“Orgia com dinheiro público só se for do Governo do Estado”, diz Bi Garcia rebatendo crítica do aliado de Melo, Sabá Reis

bi garcia e saba reisCostumam dizer os mais velhos que “é só a falta de dinheiro entrar por uma janela que o amor sai pela porta”. Pelo que tem sido visto, esse ditado cabe como uma luva para o governador professor José Melo e o prefeito Diplomata Artur Neto que andam às turras por causa de grana, ou seria melhor dizer, por causa da falta dela. A falta de dinheiro está atingindo até aliados de ambos os lados, do prefeito e governador. Exemplo disso foi o que aconteceu com o deputado cunhado do prefeito Artur Neto, o também tucano Bi Garcia, e o deputado “unha e cutícula” de Alfredo Nascimento, Sabá Reis, ambos do mesmo partido o PR, igualmente aliados do governador José Melo.

No afã de defender o corte de recursos feito pelo Governo do Estado para o Festival de Parintins, o deputado Sabá Reis chegou a dizer, na semana passada, que o festival era “uma orgia com dinheiro público”. Bi Garcia não estava presente no momento em que isso foi dito, mas decidiu, na sessão plenária desta terça-feira (31) contra-atacar o posicionamento manifestado por Sabá Reis.

Bi Garcia comentou que se existia orgia no Festival era por parte do governo do Estado, já que para as agremiações dos bumbás eram apenas repassados um pouco mais de R$ 4 milhões, o restante do dinheiro investido no Festival era para a logística da festa, de responsabilidade da Secretária de Estado de Cultura (SEC) – lá tá o Robério Braga de novo, meu povo!

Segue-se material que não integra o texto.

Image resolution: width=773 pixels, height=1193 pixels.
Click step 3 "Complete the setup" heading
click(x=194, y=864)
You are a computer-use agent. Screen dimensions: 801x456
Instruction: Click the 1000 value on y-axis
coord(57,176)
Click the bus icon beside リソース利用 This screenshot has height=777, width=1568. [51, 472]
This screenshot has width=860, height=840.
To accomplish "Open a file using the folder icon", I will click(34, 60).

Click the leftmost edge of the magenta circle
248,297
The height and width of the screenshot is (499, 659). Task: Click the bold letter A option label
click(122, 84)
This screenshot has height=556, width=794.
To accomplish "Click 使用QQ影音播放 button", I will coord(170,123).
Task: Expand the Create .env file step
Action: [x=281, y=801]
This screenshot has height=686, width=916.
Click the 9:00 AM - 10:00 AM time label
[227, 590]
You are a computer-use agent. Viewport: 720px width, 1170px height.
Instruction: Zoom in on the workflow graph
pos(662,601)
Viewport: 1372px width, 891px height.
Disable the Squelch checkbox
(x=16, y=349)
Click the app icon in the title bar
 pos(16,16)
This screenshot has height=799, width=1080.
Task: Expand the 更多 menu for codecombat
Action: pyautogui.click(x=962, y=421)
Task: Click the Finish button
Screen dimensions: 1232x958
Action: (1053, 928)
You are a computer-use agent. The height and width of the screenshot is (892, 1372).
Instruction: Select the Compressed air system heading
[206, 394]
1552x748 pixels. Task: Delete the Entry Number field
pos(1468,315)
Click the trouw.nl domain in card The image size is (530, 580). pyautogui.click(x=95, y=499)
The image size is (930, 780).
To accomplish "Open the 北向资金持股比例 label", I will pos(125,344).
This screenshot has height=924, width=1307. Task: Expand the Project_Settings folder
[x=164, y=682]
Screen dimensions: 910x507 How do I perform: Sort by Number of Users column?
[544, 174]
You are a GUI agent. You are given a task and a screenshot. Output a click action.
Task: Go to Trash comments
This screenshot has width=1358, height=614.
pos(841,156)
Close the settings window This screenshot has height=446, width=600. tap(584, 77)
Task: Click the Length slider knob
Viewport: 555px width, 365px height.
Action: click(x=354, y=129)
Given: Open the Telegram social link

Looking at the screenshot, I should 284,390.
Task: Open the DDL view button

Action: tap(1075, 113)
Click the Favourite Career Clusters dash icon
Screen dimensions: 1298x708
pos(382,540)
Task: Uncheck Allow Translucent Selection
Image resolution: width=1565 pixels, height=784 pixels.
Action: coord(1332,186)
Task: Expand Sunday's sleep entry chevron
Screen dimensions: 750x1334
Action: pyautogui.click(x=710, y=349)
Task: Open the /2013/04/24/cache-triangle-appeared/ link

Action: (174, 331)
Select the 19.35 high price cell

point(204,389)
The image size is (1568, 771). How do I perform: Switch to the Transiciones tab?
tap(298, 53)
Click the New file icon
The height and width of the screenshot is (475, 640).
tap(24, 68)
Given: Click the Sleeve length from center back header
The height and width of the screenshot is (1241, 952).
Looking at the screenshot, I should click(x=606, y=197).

“A festa era do município de Parintins, mas em 1988 o Estado tomou pra si como uma realização do governo. Portanto, os bois só se apresentam com um cachê de R$ 2, 040 milhões, para cada boi, pagos pelo governo. Aquela planilha da logística da festa não é organizada pelos presidentes dos bois e é de responsabilidade da SEC. Se a orgia existe, está enraizada dentro do governo do Estado do Amazonas”, retrucou Bi Garcia.

Conforme o parlamentar, a ideia da liga independente dos bois foi uma sugestão dada por ele ao presidente da Comissão de Cultura da casa legislativa, deputado Bosco Saraiva (PSDB), que também esteve participando das reuniões com o governador José Melo (Pros). “Percebi que o Estado estava querendo recuar da responsabilidade da realização do festival. Sugeri ao deputado Bosco que fosse conversado sobre a possibilidade de criar a liga para o festival do ano que vem. Mas se ele não queria mais continuar com essa participação, que conversasse com o povo de Parintins e não jogar o ônus nas costas dos presidentes dos bumbás”.

Garcia informou mais uma vez que a não realização do festival seria uma grande quebra para a economia do município, já que ele sobrevive da pecuária e do turismo. “A cidade depende do festival, que injeta R$ 60 milhões na economia. Nós recebemos mais de 12 mil turistas durante o evento, vindos de avião, além dos que vão de lancha. O município depende desta festa, o Estado precisa entender que o festival está para Parintins como a Zona Franca para Manaus”.

O deputado se posicionou também em relação aos cortes do governo na saúde, segundo ele não precisa fechar unidades de saúde para fazer as mudanças necessárias. “Existem contratos absurdos na saúde. É preciso mergulhar na secretaria para rever as aplicações dos recursos na pasta. Não aceito, não entendo e não compreendo esses cortes”, finalizou.